== EXTRAIT À LIRE ==

Ceux qui ont lu l’ouvrage du think tank «Avenir Suisse» paru aux éditions de la Neue Zürcher Zeitung et intitulé «Souveränität im Härtetest» (La souveraineté en cause1) ne peuvent s’empêcher de penser que de nombreux orateurs du 1er-Août s’en sont inspirés, ou inversement?
Actuellement a lieu une importante campagne planifiée depuis longtemps et qui a pour objet de faire plier le peuple opposé à l’adhésion. On répète cette absurdité ad nauseam dans toute la presse ainsi qu’à la télévision. Nous n’aurons bientôt plus qu’une solution: nous désabonner et ne plus payer la redevance.
A l’automne 2011 auront lieu les élections au Conseil national et il s’agit de faire en sorte que les partis défendent une politique qui «sonde de nouvelles voies dans la mesure du possible» (Markus Spillmann). De nombreux médias et politiques chantent la même antienne.

Tout le monde le sait: le modèle suisse est une réussite et l’on s’en rend compte justement à un moment où de nombreux pays sont secoués par des crises politiques et écono­miques. La stratège d’Avenir Suisse Katja Gentinetta ne l’ignore pas lorsqu’elle constate que «jusqu’à présent, la Suisse a su imposer une stratégie de souveraineté particulièrement réussie: la politique étrangère, principalement la poli­tique européenne, signifiait en fait d’abord la politique économique extérieure: ceci lui a facilité la route en vue d’une forte intégration dans le marché unique tout en maintenant une grande indépendance politique et institutionnelle.» (Résumé, p. 6). Que vouloir de plus, madame Gentinetta? Or les choses ne ­peuvent pas en rester là: «Dans les circonstances actuelles, exprimer l’idée d’un rapprochement de l’UE, même comme une sorte de worst case scenario, signifie emprunter un chemin très long et conflictuel.» (p. 26). Faut-il se rapprocher d’une UE au bord de la faillite? (cf. Bruno Bandulet, «Die letzten Jahre des Euro»).

===
== DONNÉES ==

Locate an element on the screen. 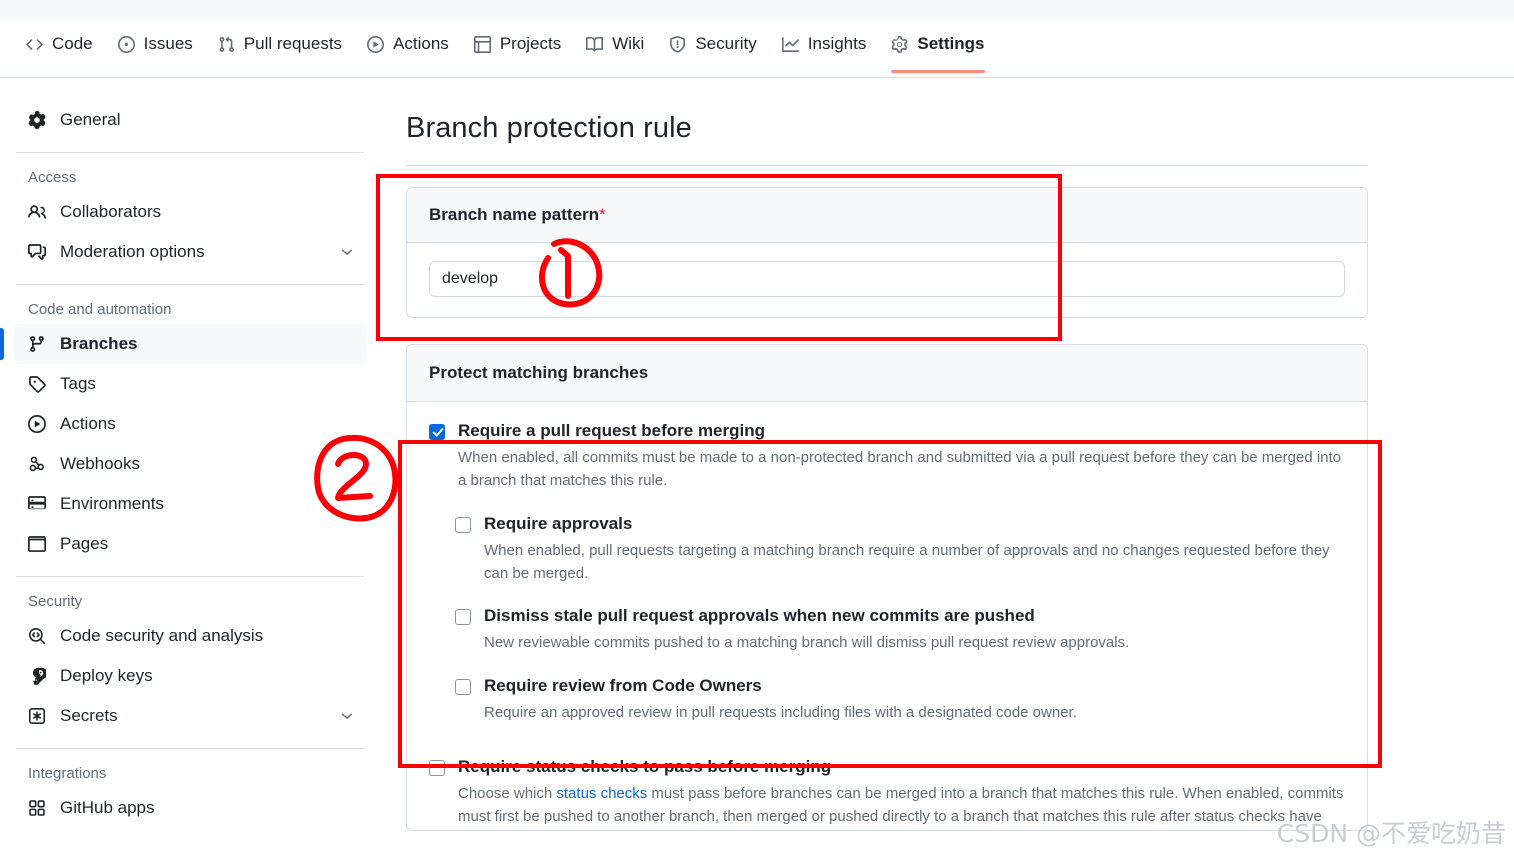 This screenshot has height=868, width=1514. tab-wiki: Wiki is located at coordinates (616, 44).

===

__CONSIGNE__. D'après l'extrait à lire, à quel moment se tiendront les élections au Conseil national ?

__RÉPONSE__. À l'automne 2011.